Kutipan Teks:
□ □ □ □ □ □ □

Kualasimpang. RU – Salahsatu perusahaan perkebunan kelapa sawit milik swasta di Kabupaten Aceh Tamiang menjadi sasaran penjarahan oleh sekelompok warga yang diduga bergaya ala preman.
Dugaan aksi premanisme mengatasnamakan warga Desa tersebut sengaja memanen tandan buah segar (TBS) kelapa sawit milik PT Benih Tamiang (Betami) di Kecamatan Rantau.
Berdasarkan informasi dari warga Desa Mekar Jaya Kecamatan Rantau, sekitar Bulan Desember 2024 lalu, perusahaan tersebut pernah berujar akan memberikan 5 Hektar lahan HGU yang diatasnya ada tertanam pohon kelapa sawit yang masih berproduksi untuk kepentingan fasilitas umum (fasum) Desa Mekar Jaya.
Namun Perusahaan meminta proposal permohonan pelepasan HGU kepada Pemerintah Desa Mekar Jaya sebagai syarat kelengkapan administrasi. Tetapi hingga sampai saat ini, surat proposal dimaksud tidak kunjung dibuat oleh Kepala Desa Mekar Jaya.
“Awalnya ini kan kita warga desa ramai-ramai meminta lahan ke PT Berami untuk kepentingan Desa, secara lisan PT tidak keberatan dan memberikan 5 Hektar lahan yang ada tanaman sawitnya. Tapi dengan syarat menyurati PT sebagai kelengkapan administrasi. Namun surat nggak pernah dibuat oleh Kepala Desa, tapi sawit terus dipanen oleh warga yang diduga kelompoknya Kepala Desa dengan atas nama warga,” jelas beberapa warga Desa yang tidak mau namanya disebut guna menghindari Konflik antar Warga.

□ □ □ □ □ □ □

Isi Dataset:
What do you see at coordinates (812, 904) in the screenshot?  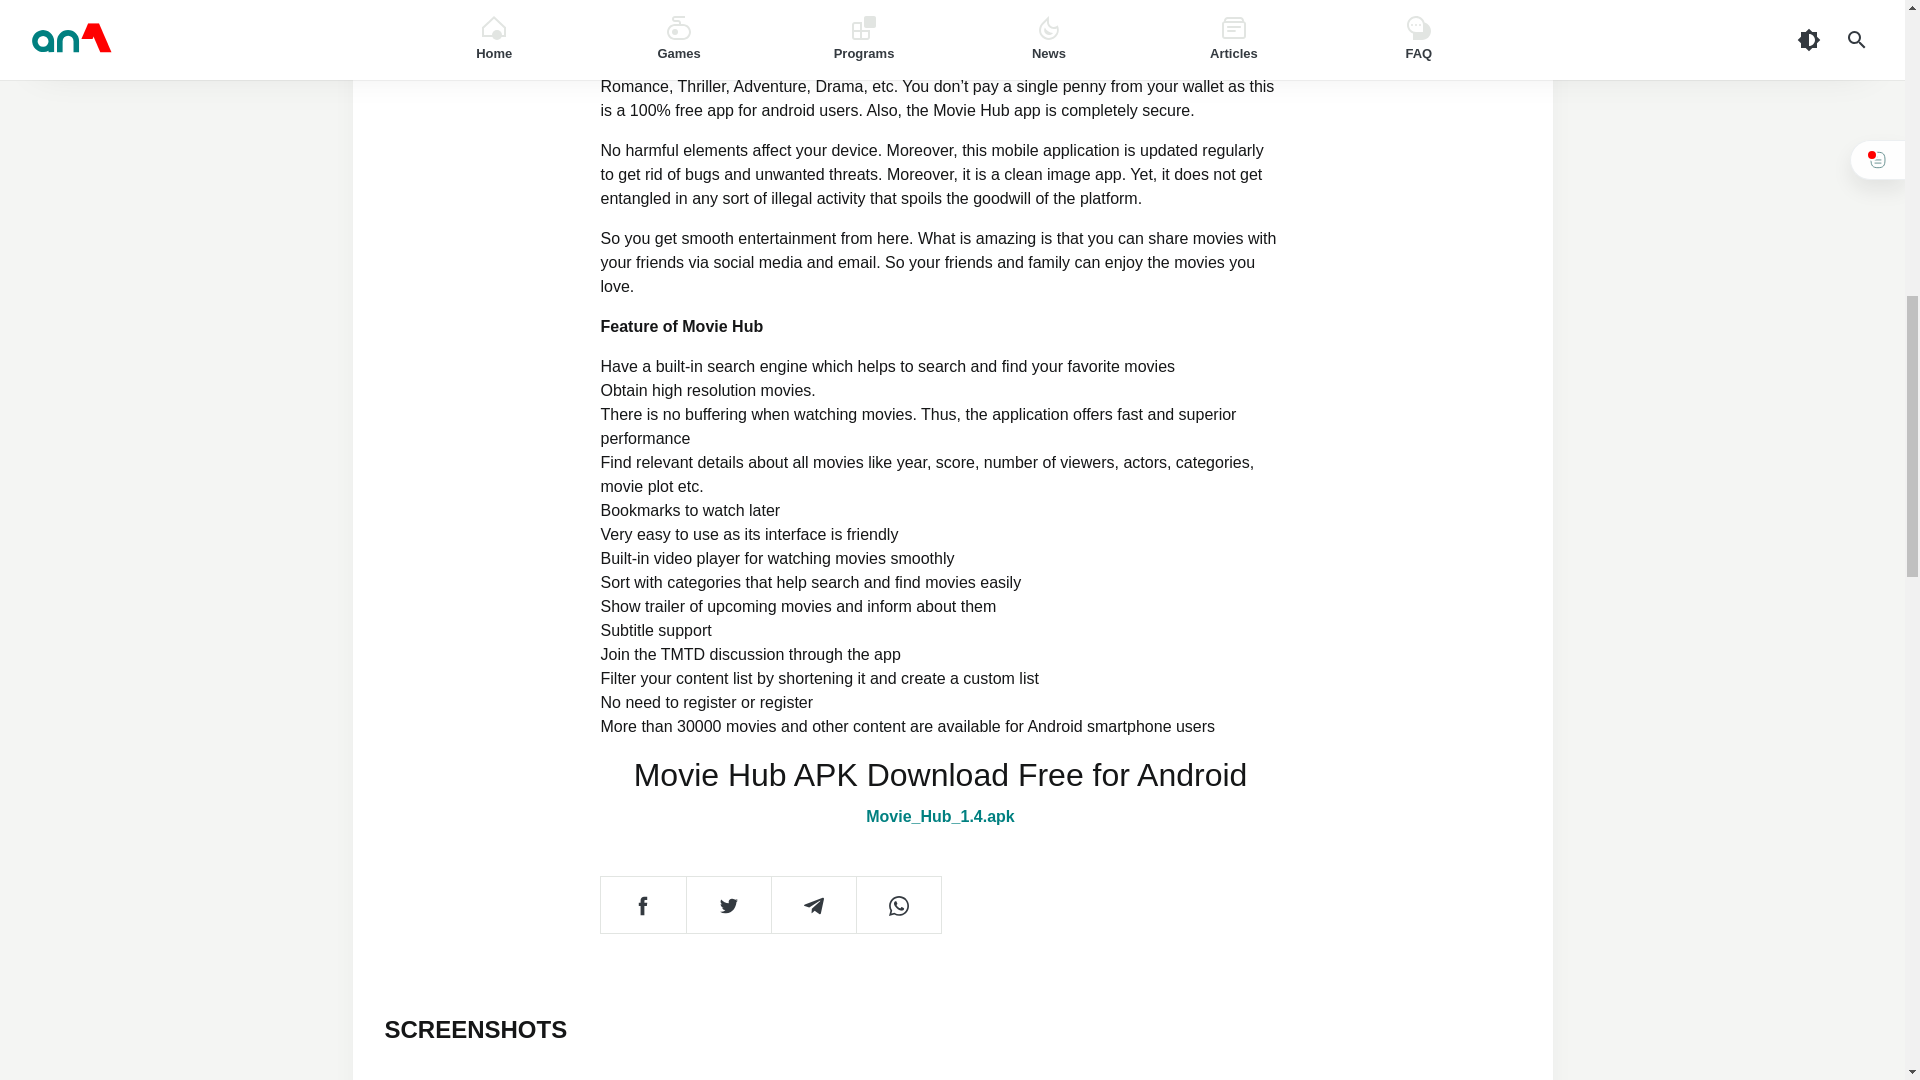 I see `Share on Telegram` at bounding box center [812, 904].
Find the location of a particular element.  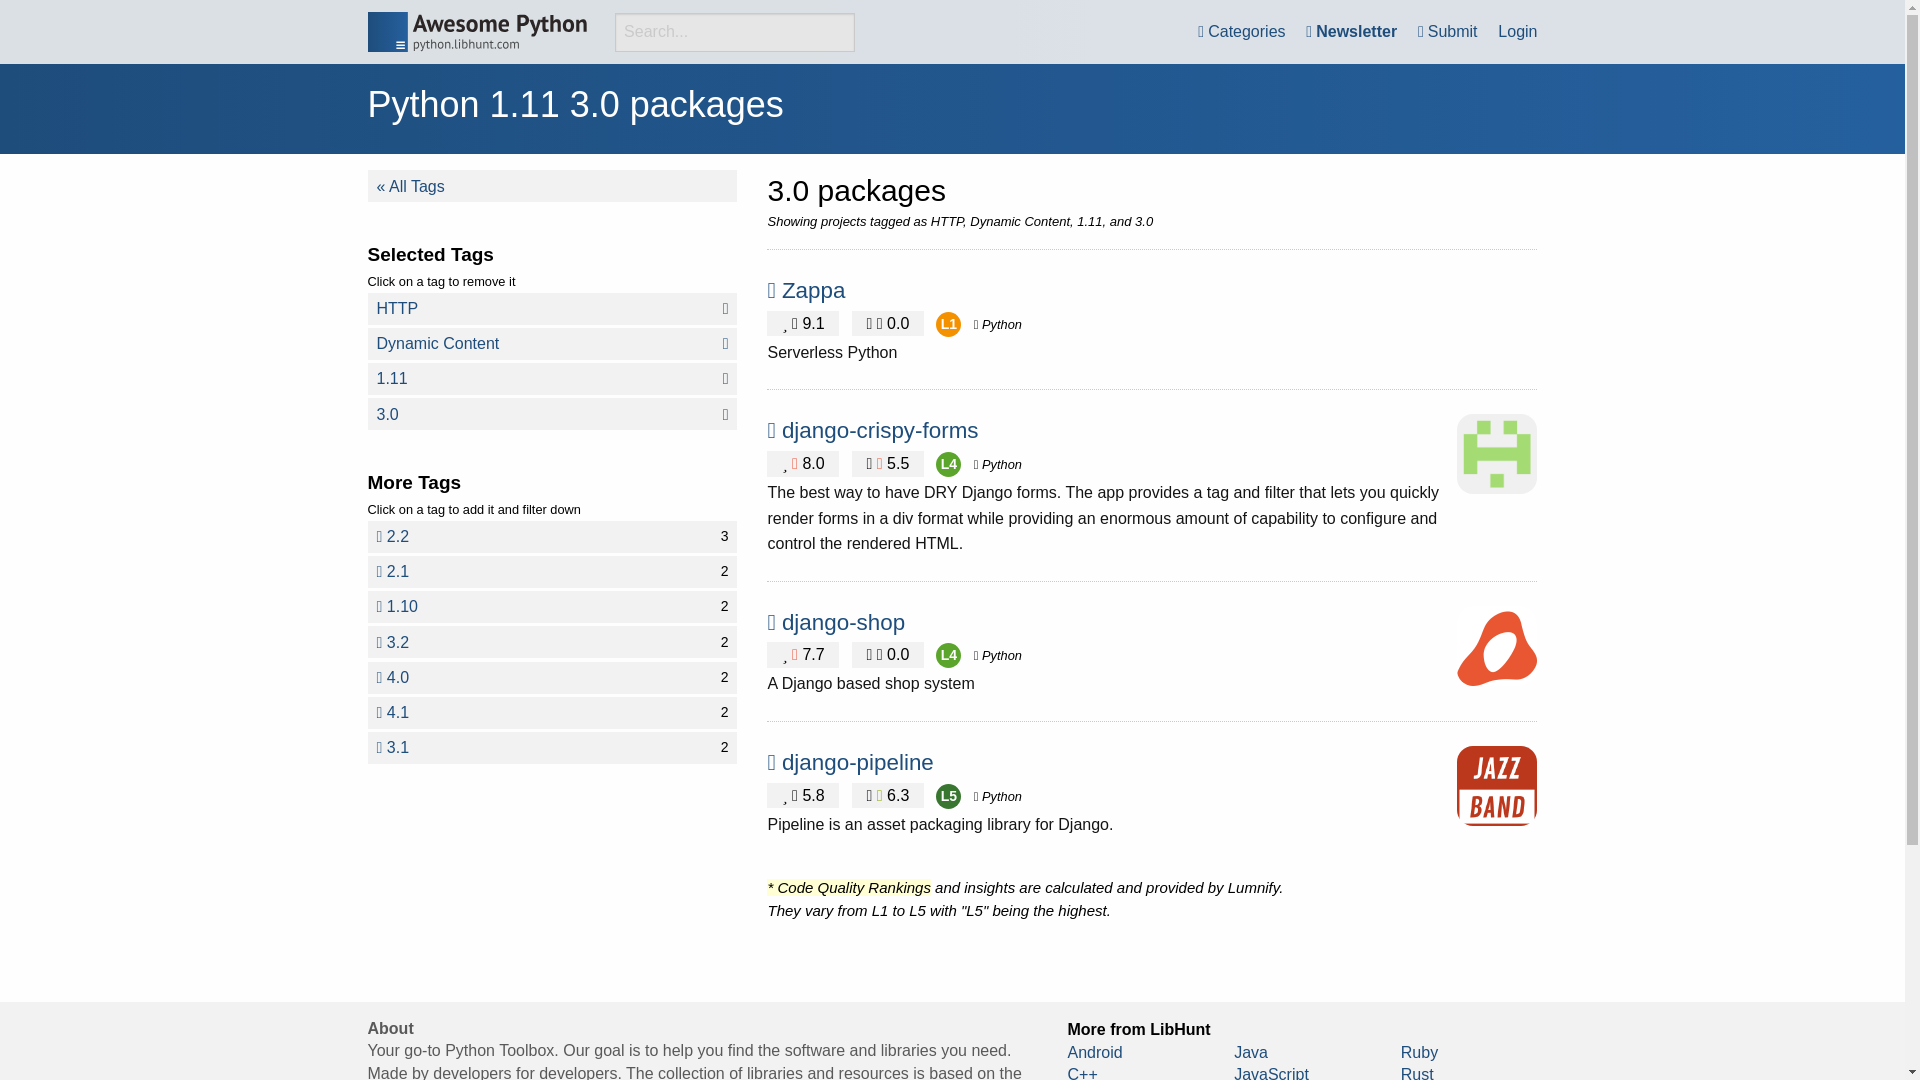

□ □ □ □ □ □ □

Yang Akan Dikerjakan:
#1 Menurut berita penjarahan kebun sawit, berapa hektar lahan HGU yang dijanjikan perusahaan untuk fasilitas umum Desa Mekar Jaya?
#2 Tulis lanjutan berita penjarahan kebun sawit, dimulai tepat sesudah kalimat terakhirnya.
Listing di atas diambil dari sumber lain, tidak berasal dari berita penjarahan kebun sawit.

Hasil Berurutan:
#1 Lima hektar.

#2
Imbuhnya lagi, jika saja memang mengatasnamakan sebagai warga, seharusnya hasil dari penjualan sawit itu masuk ke.kas Desa sebagai pendapatan Desa, guna kepentingan pembangunan Desa. Tapi faktanya tidak pernah ada dan kepala Desa juga tidak pernah mau menjelaskannya, tutur warga.
“Sebenarnya ini persoalan sudah difasilitasi oleh Camat, dan pihak-pihak lainnya. Tapi kabarnya Kepala Desa ini mengabaikan persyaratan yang diminta PT Betami. Surat tidak dibuat malah sawitnya dipanen layaknya kebun milik pribadi saja,” ujarnya.
Lanjut warga, Kepala Desa ini asal ditanya terkait lahan itu terkesan marah dan arogan, selalu menimbulkan potensi ribut.
“Kami bukan takut tapi kami coba mengalah untuk mencari kejelasan, bukan berarti kami nggak punya batas kesabaran,” tegas warga.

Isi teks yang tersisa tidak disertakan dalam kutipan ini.